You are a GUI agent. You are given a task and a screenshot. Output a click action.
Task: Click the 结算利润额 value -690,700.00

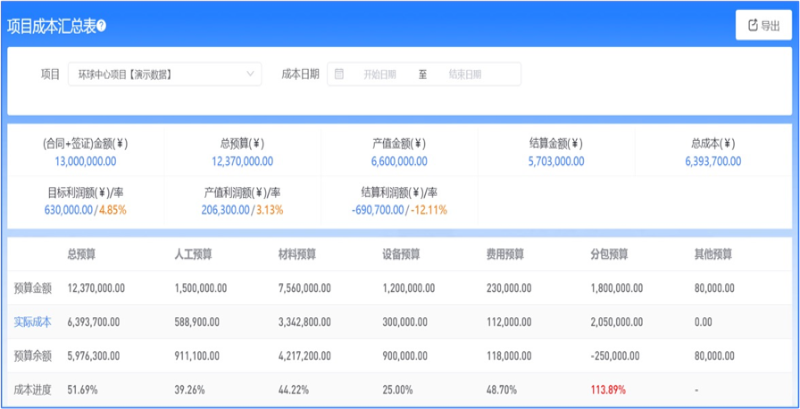tap(379, 210)
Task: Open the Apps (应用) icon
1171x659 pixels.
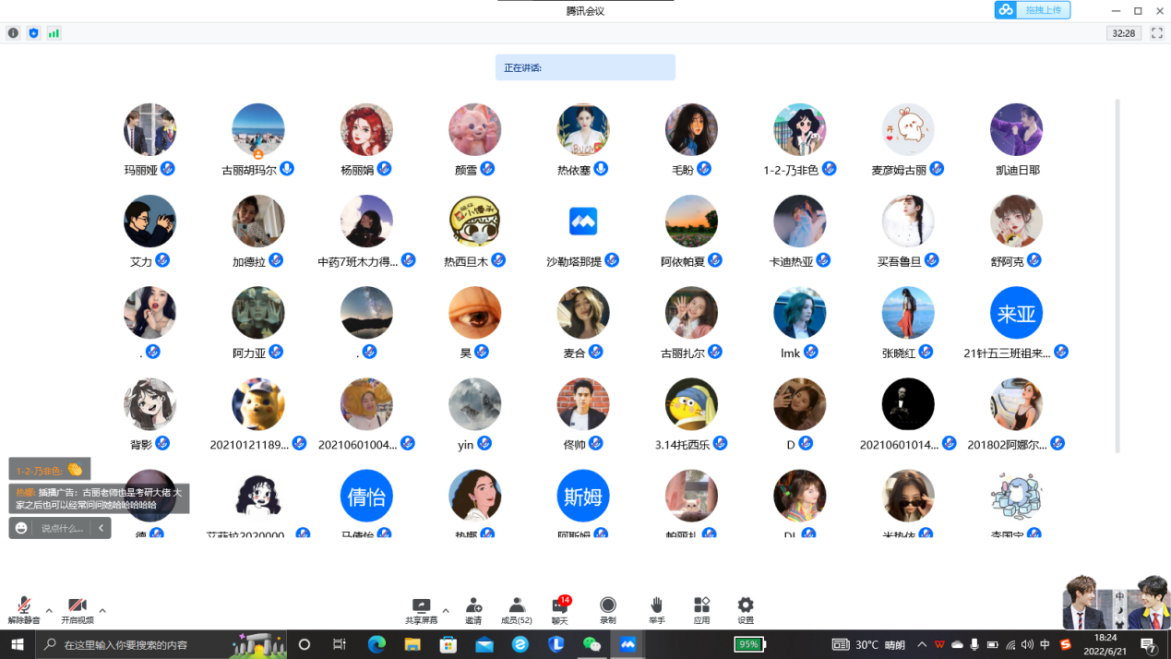Action: click(701, 606)
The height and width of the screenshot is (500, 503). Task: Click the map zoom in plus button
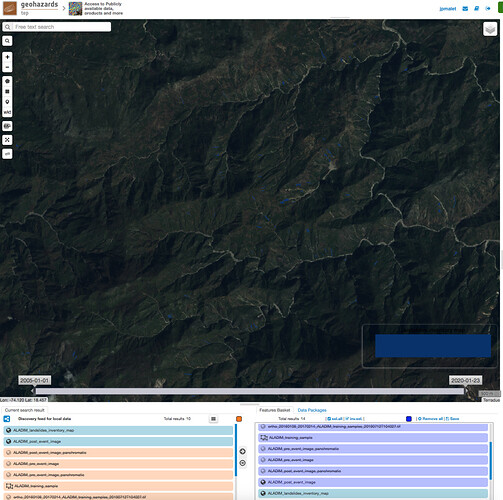[x=7, y=57]
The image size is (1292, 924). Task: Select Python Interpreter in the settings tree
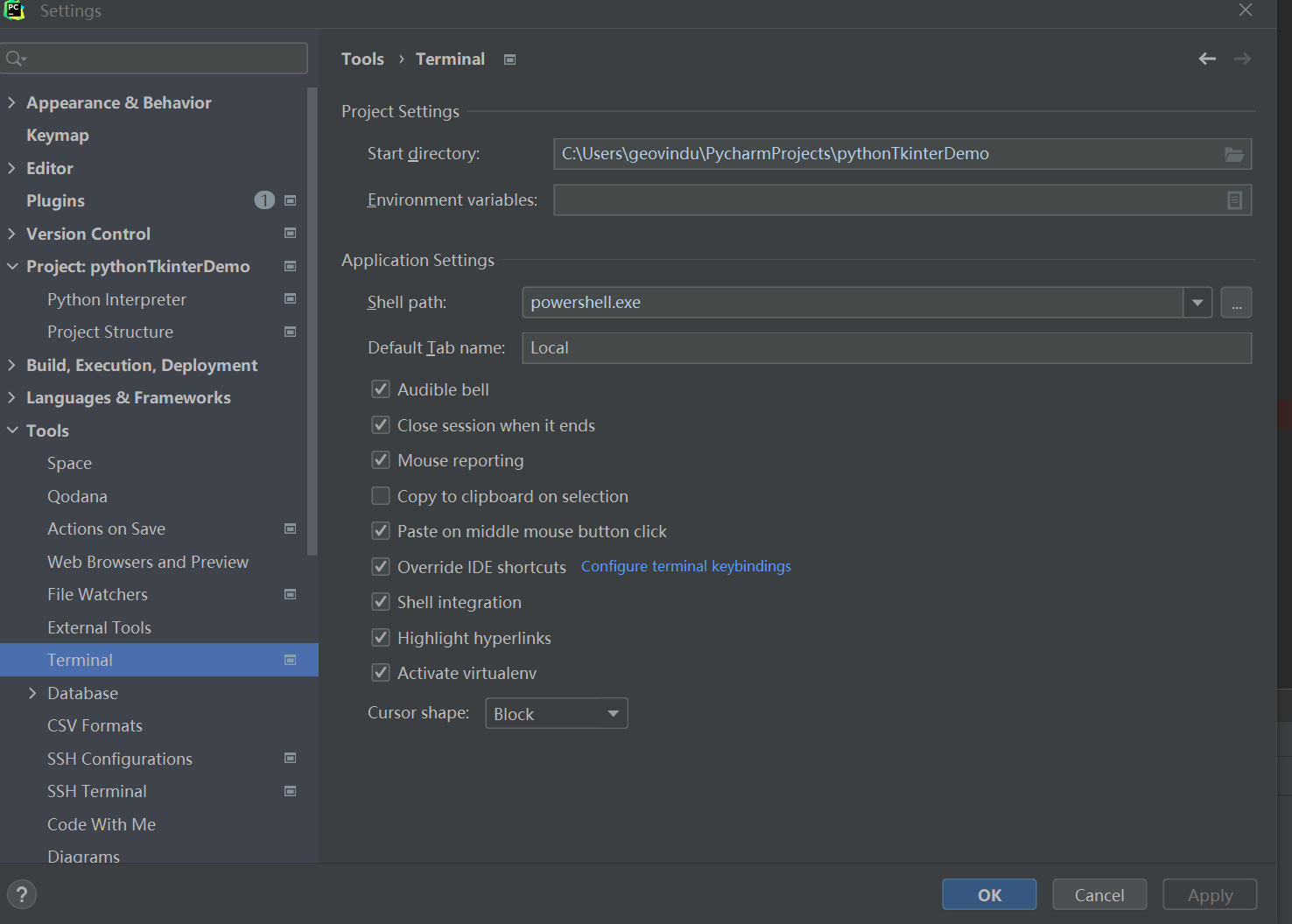click(x=116, y=299)
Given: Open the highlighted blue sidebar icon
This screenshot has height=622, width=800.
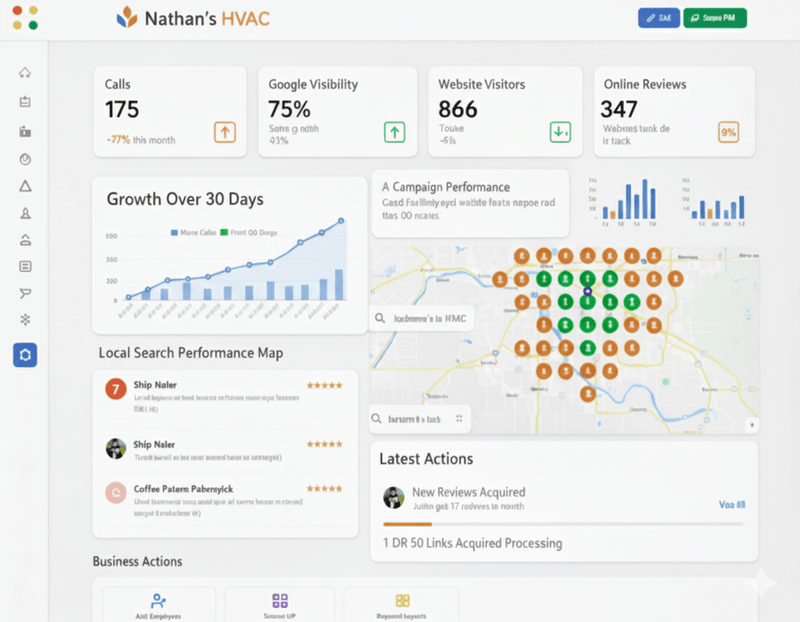Looking at the screenshot, I should (25, 354).
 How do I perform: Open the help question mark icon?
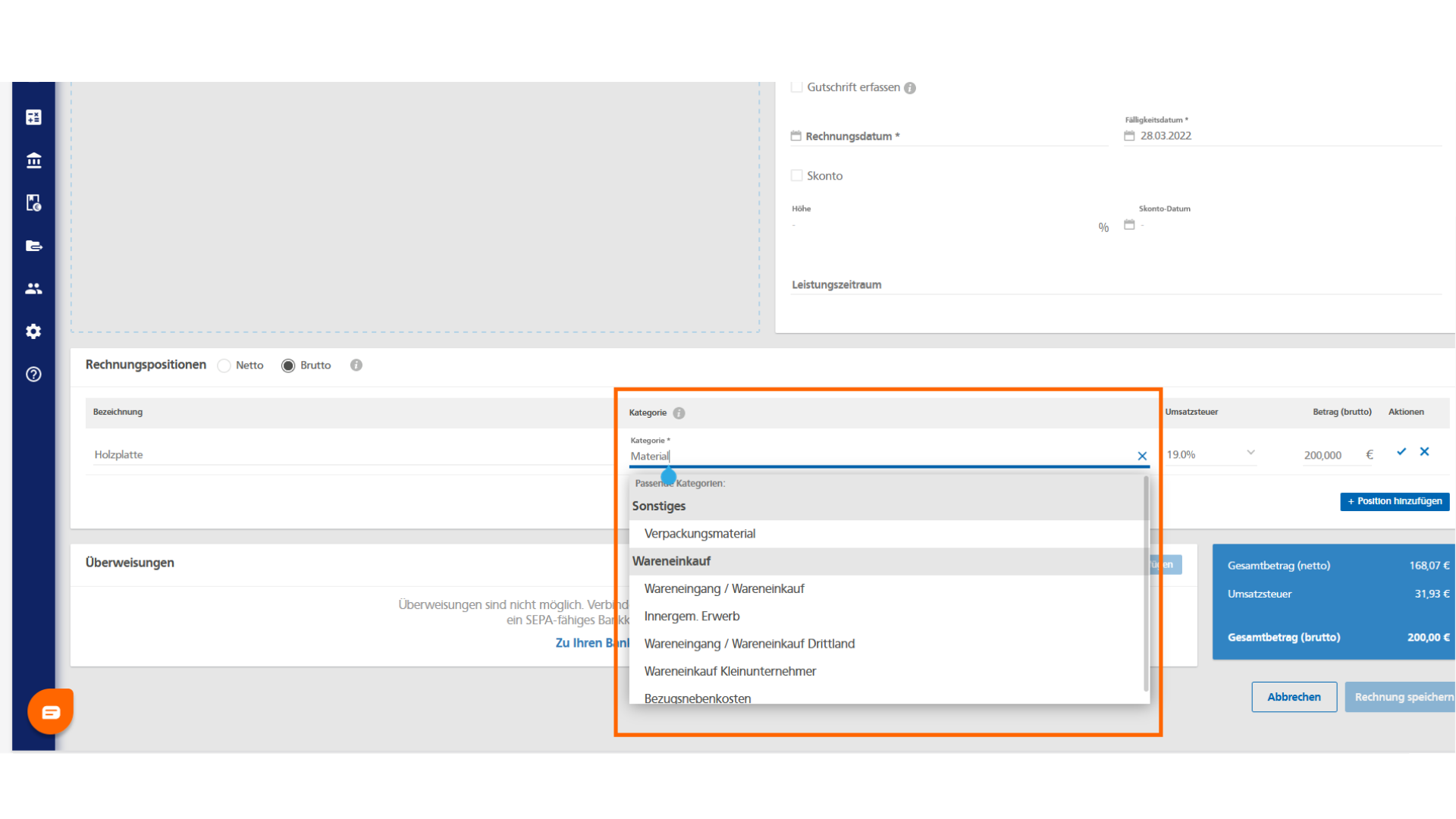33,374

════════

• _GOAL_:
Repeat every line of the records above word for word, leaving out the pictures.

• _THE SOLUTION_:
You are a GUI agent. You are given a task and a screenshot. Output a click action.
Task: Click the 结算利润额 value -690,700.00

tap(379, 210)
Task: Open the Apps (应用) icon
1171x659 pixels.
Action: click(701, 606)
The height and width of the screenshot is (500, 503). Task: Click the map zoom in plus button
[x=7, y=57]
The image size is (1292, 924). Task: Select Python Interpreter in the settings tree
click(x=116, y=299)
Given: Open the highlighted blue sidebar icon
This screenshot has height=622, width=800.
Looking at the screenshot, I should (25, 354).
 How do I perform: Open the help question mark icon?
33,374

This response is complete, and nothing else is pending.